● WHAT IS BEING ASKED
In the answer, each line must appear exactly as in the records, and no picture may appear.

● Stored items

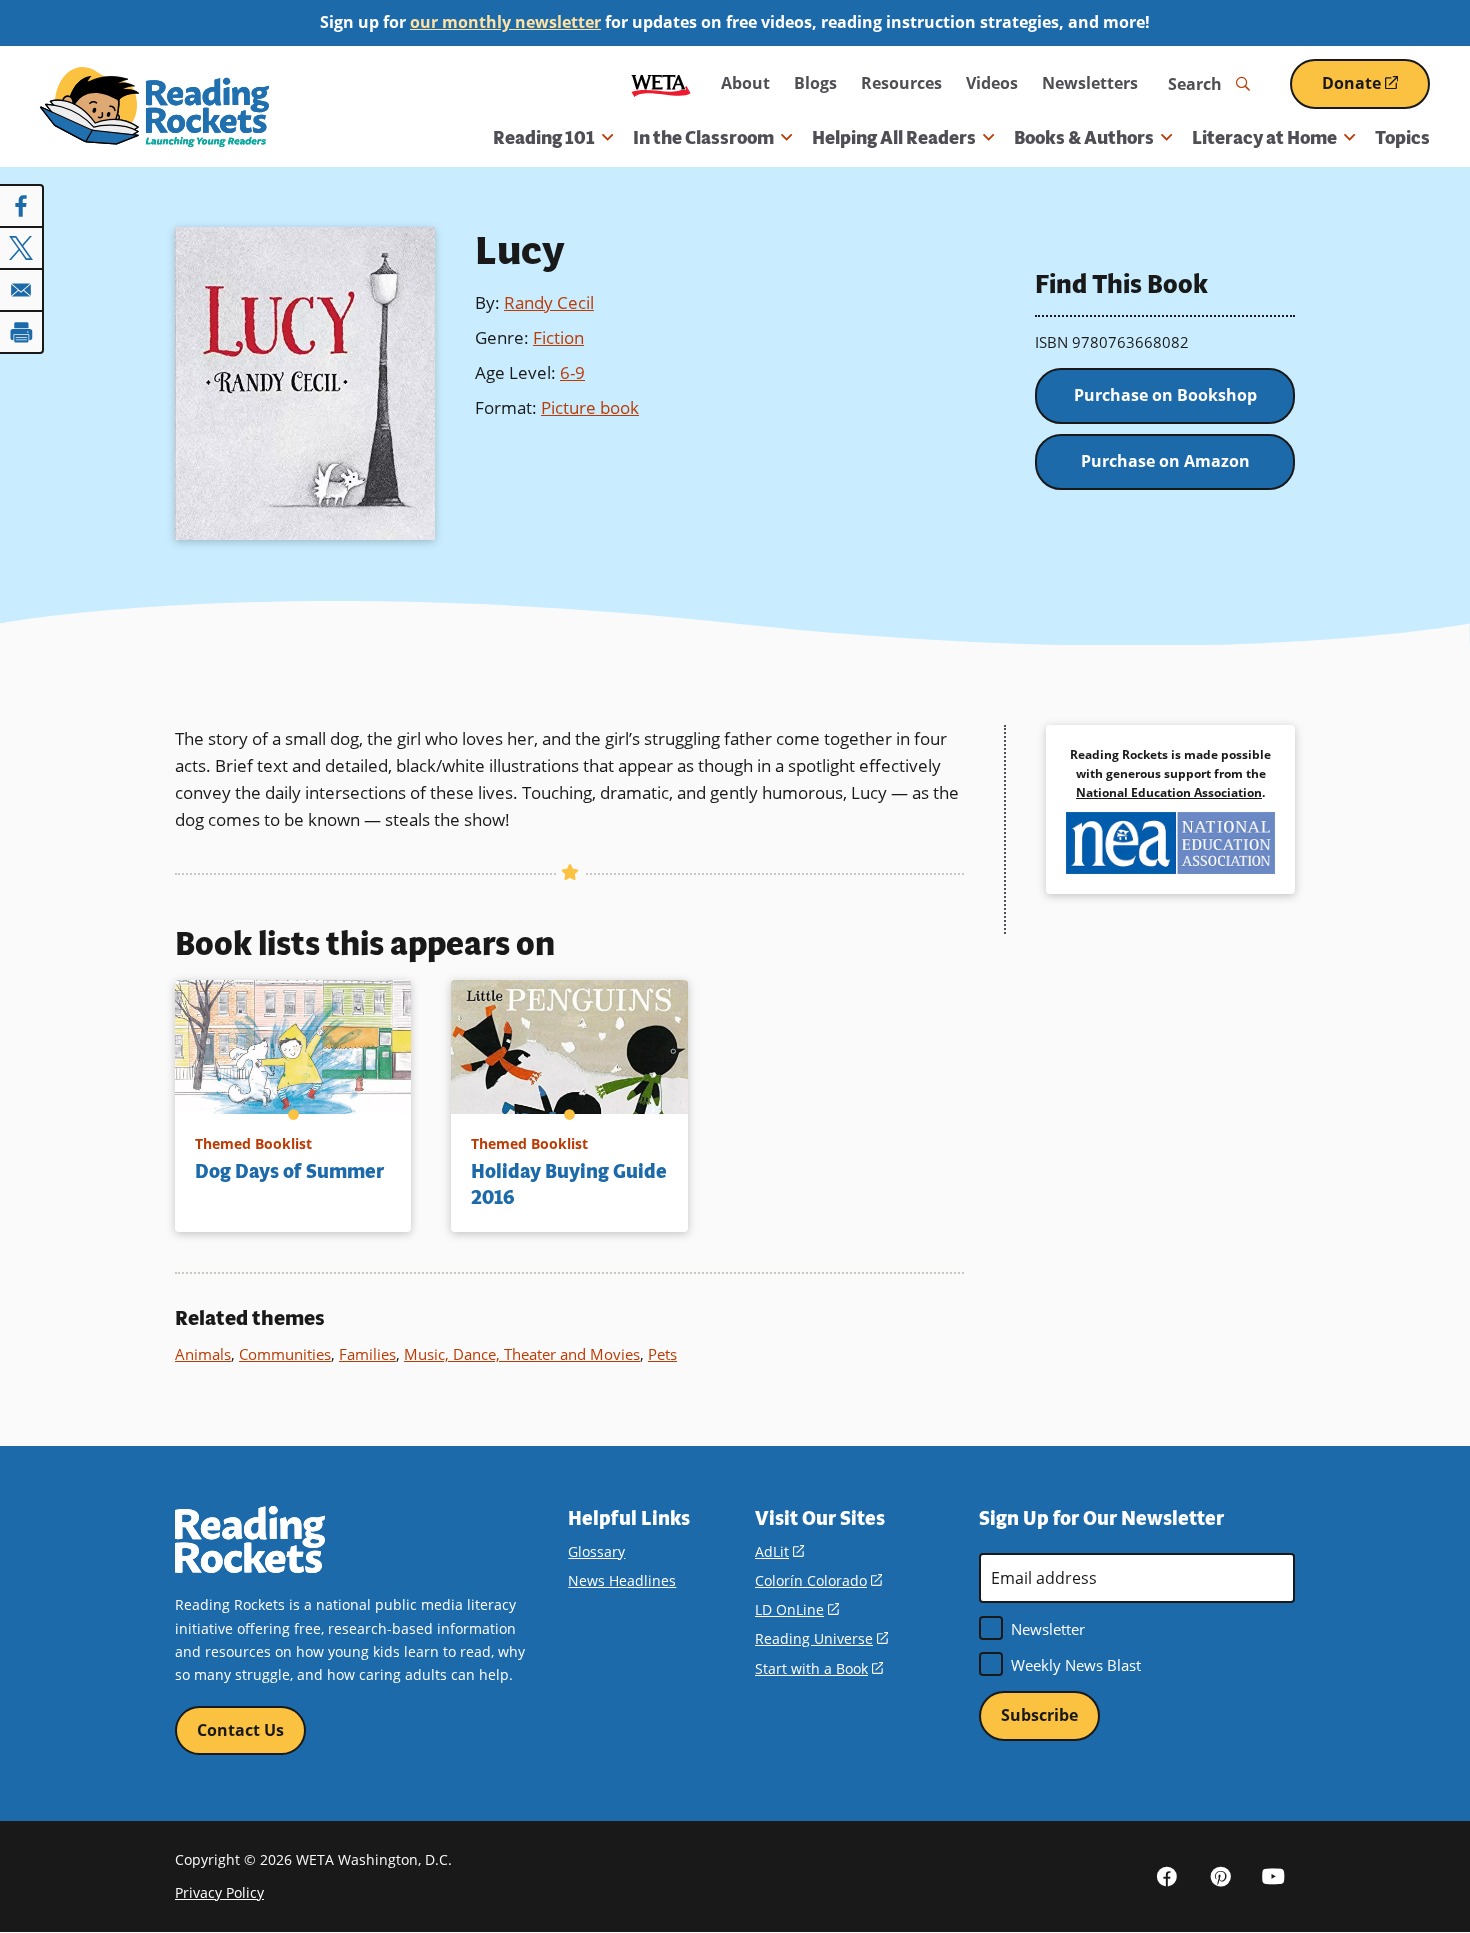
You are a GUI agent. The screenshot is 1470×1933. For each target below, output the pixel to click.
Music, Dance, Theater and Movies (522, 1354)
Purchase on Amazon (1165, 461)
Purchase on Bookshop (1165, 395)
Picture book (590, 407)
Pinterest (1220, 1876)
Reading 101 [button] (544, 138)
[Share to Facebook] (22, 206)
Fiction (558, 337)
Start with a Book (819, 1668)
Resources (901, 83)
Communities (285, 1354)
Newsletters (1090, 83)
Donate (1376, 90)
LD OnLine (797, 1609)
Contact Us (240, 1730)
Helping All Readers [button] (894, 138)
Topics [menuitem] (1402, 138)
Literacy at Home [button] (1264, 138)
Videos (992, 83)
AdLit (779, 1551)
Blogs (815, 83)
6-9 (572, 372)
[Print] (22, 332)
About (745, 83)
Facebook (1167, 1876)
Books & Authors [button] (1084, 138)
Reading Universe (821, 1638)
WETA (661, 83)
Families (367, 1354)
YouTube (1273, 1876)
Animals (203, 1354)
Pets (662, 1354)
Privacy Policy (219, 1892)
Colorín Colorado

● ANSWER SPACE
You are a GUI agent. The screenshot is 1470×1933. For each target below, output the pixel to click.
Music, Dance, Theater and Movies (522, 1354)
Purchase on Amazon (1165, 461)
Purchase on Bookshop (1165, 395)
Picture book (590, 407)
Pinterest (1220, 1876)
Reading 101 [button] (544, 138)
[Share to Facebook] (22, 206)
Fiction (558, 337)
Start with a Book (819, 1668)
Resources (901, 83)
Communities (285, 1354)
Newsletters (1090, 83)
Donate (1376, 90)
LD OnLine (797, 1609)
Contact Us (240, 1730)
Helping All Readers [button] (894, 138)
Topics [menuitem] (1402, 138)
Literacy at Home [button] (1264, 138)
Videos (992, 83)
AdLit (779, 1551)
Blogs (815, 83)
6-9 (572, 372)
[Print] (22, 332)
About (745, 83)
Facebook (1167, 1876)
Books & Authors [button] (1084, 138)
Reading Universe (821, 1638)
WETA (661, 83)
Families (367, 1354)
YouTube (1273, 1876)
Animals (203, 1354)
Pets (662, 1354)
Privacy Policy (219, 1892)
Colorín Colorado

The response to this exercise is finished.